What needs to be done → Rewrite the records from the line containing "Task: Click the USD Coin logo" through the end of the records, swapping "logo" for "icon" and keeping everything else the same. Omit the pictures from your answer.

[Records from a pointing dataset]

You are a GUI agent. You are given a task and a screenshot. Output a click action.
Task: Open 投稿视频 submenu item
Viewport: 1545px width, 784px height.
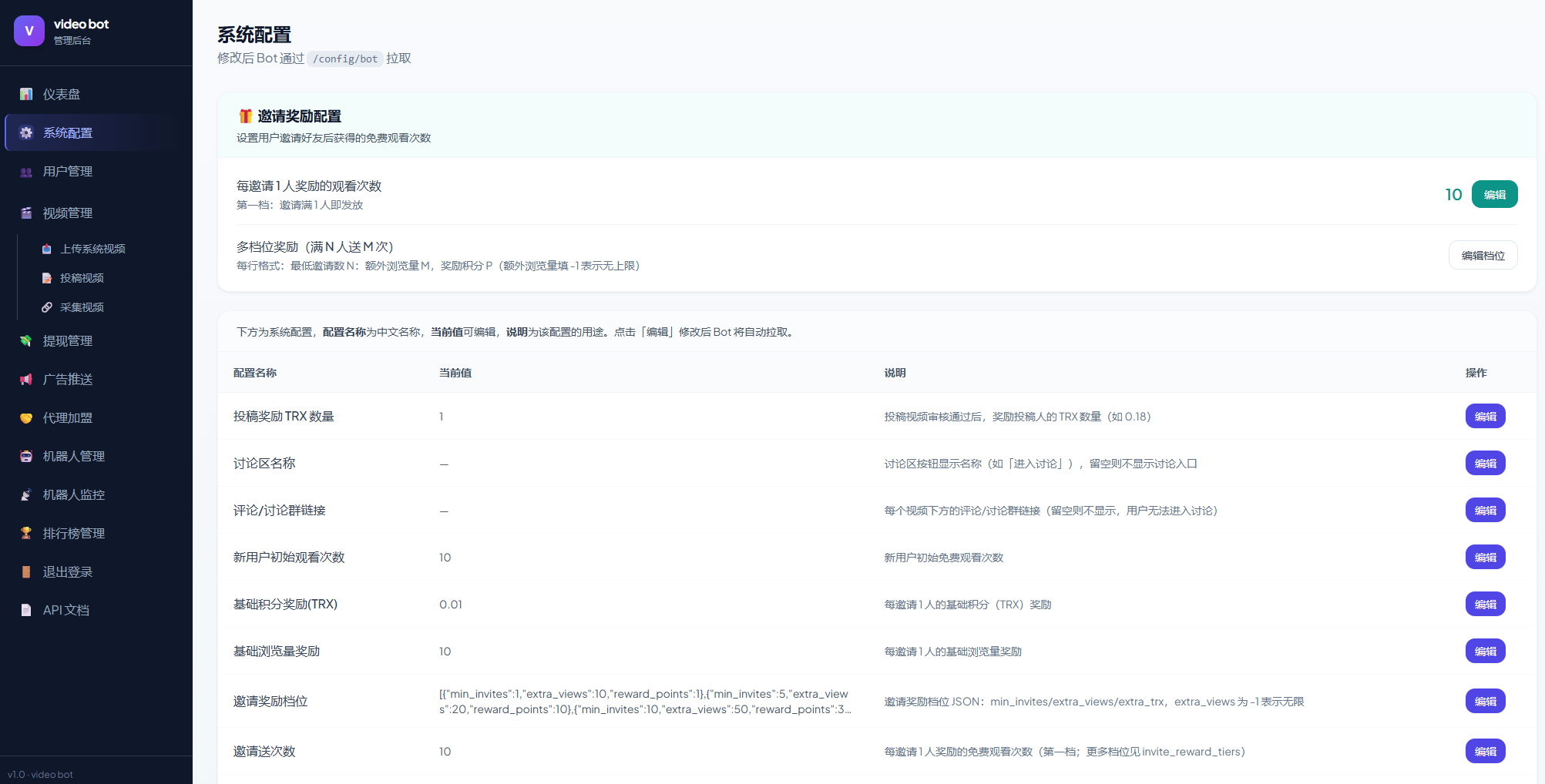pos(82,278)
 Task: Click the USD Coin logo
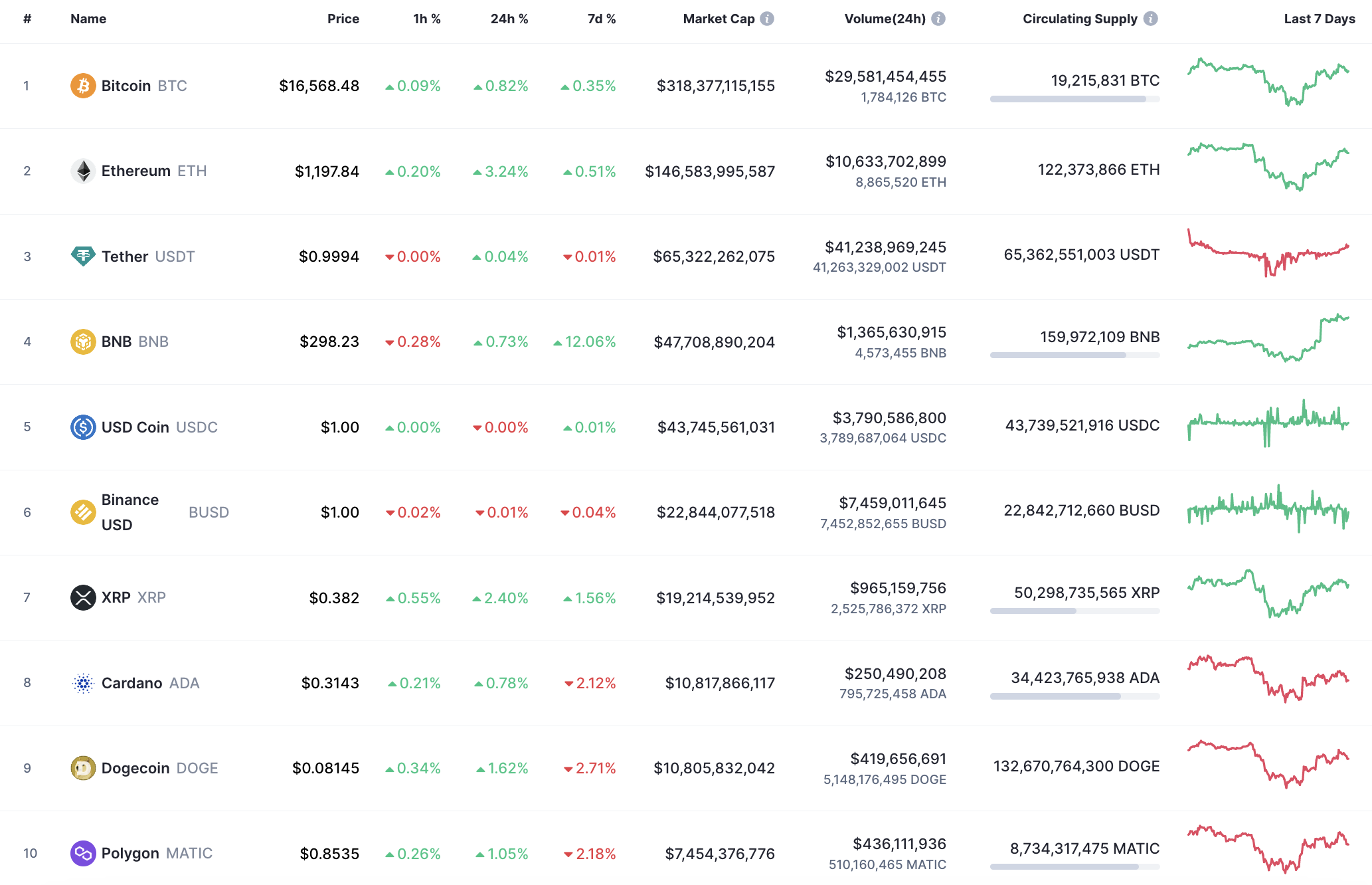[82, 427]
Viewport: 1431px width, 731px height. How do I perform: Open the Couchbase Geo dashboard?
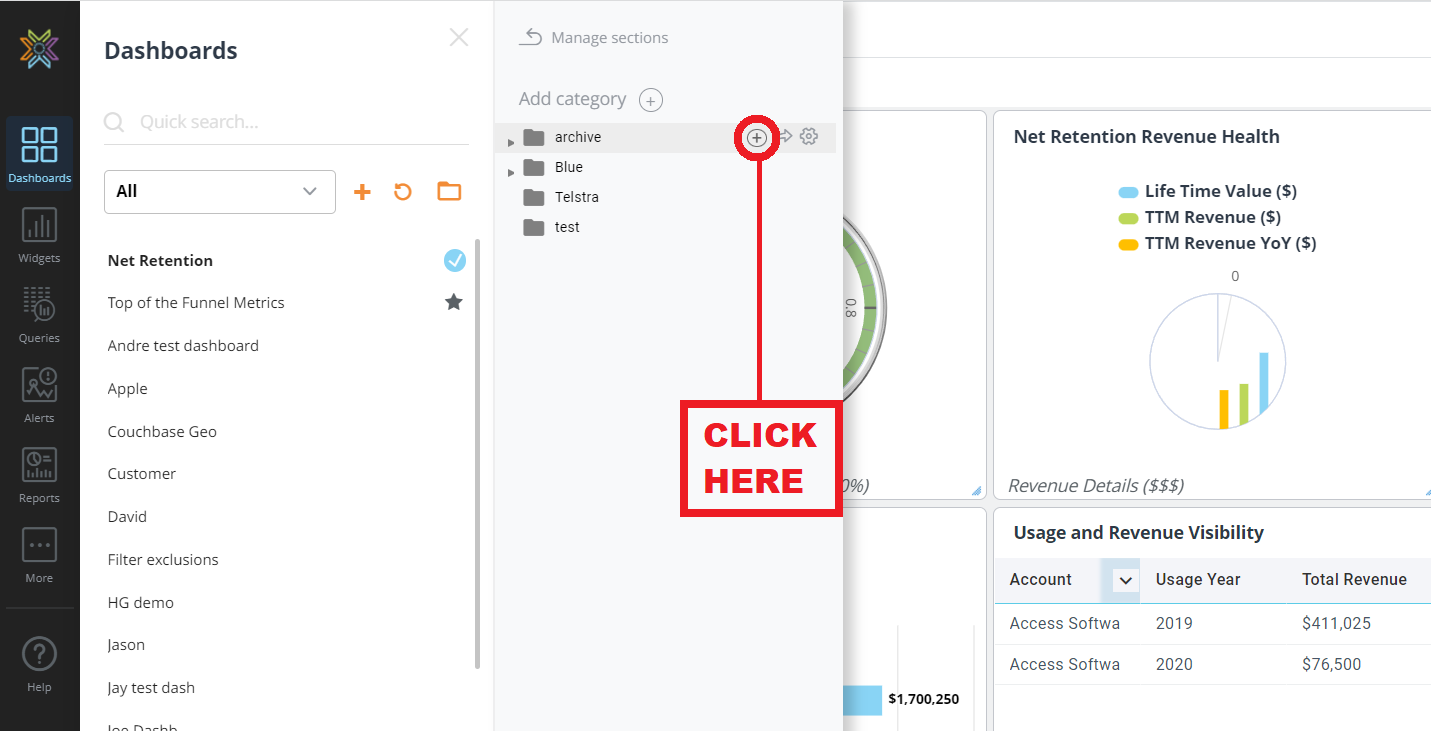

Answer for the task →
 Task: Click the USD Coin icon
[82, 427]
Viewport: 1431px width, 731px height. How do I perform: Open the Couchbase Geo dashboard?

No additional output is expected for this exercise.